Contra Costa County Family Medicine Global Health Fellowship

  The mission of the Contra Costa/UCSF Family Medicine global health fellowship is to train physicians to provide and promote high quality and culturally relevant care imbued with the principles of Family Medicine in the global health setting. The fellowship is sponsored by the Contra Costa Family Medicine Residency, a UCSF affiliate.The one year fellowship will provide the fellow with: advanced clinical training in Inpatient Medicine, Obstetrics (dependent on experience) and/or Emergency Medicine with teaching opportunities at Contra Costa Regional Medical Center, advanced global health fieldwork at a vetted site with a focus on building local capacity and Family Medicine/Primary Care medical education, point of care ultrasound training, faculty development and enrollment in UCSF sponsored global health courses such as GHS 101 and Clinical Scholar Program (see UCSF Global Health Science web page) and the UCSF Heal Initiative Global Health Boot Camp. If you have any questions about the fellowship please contact Neil.Jayasekera@hsd.cccounty.us.

Could you describe the sites where the CCC Family Medicine GH Fellowship has placed fellows a bit?  

Center for Global Surgical Studies (CGSS, global.surgery.ucsf.edu)

Long-term CGSS projects in Uganda and Cameroon demonstrate strong relationships with in-country partners. For this reason, there has consistently been strong, stable infrastructure for UCSF learners to productively impact research and program progress. Local partners have been key to appropriately introducing UCSF learners to study sites and research participants and helping with any potential language and/or cultural barriers. 

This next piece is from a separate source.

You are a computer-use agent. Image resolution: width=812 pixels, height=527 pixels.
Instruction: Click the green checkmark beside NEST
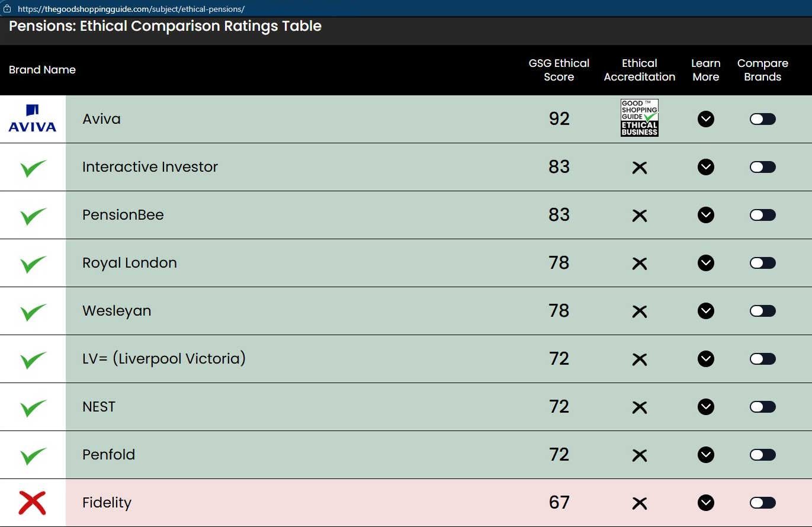pos(33,407)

GAIA was founded in 2000 in response to the global HIV/AIDS epidemic; this response has 3 primary programs: the GAIA Villages intervention, which to date has served over 200,000 rural Malawians in 180 villages and has employed more than 720 Community Caregivers. A second program is the Nursing Scholars Program that nursing students who are deployed to work for the Ministry of Health following graduation; more than 150 graduates are now working in 24 of 28 Malawi districts. The third program is the Mobile Health Clinics program in which seven Toyota Land Cruisers loaded with medical supplies and each staffed by a clinical officer (similar to a physician’s assistant), a registered nurse, a nurse’s aide, and a driver to Malawi’s most remote villages Monday through Friday; each mobile clinic serves 100-225 patients daily with care for acute and chronic conditions, providing diagnosis and treatment for life-threatening illnesses, such as malaria and pneumonia. GAIA has more than 55 full time employees in southern Malawi and the infrastructure provided by Malawi and US staff have provided infrastructure for doctoral dissertations, 10 GHS capstone projects, numerous Clinical Scholar projects, and a NIH funded R01.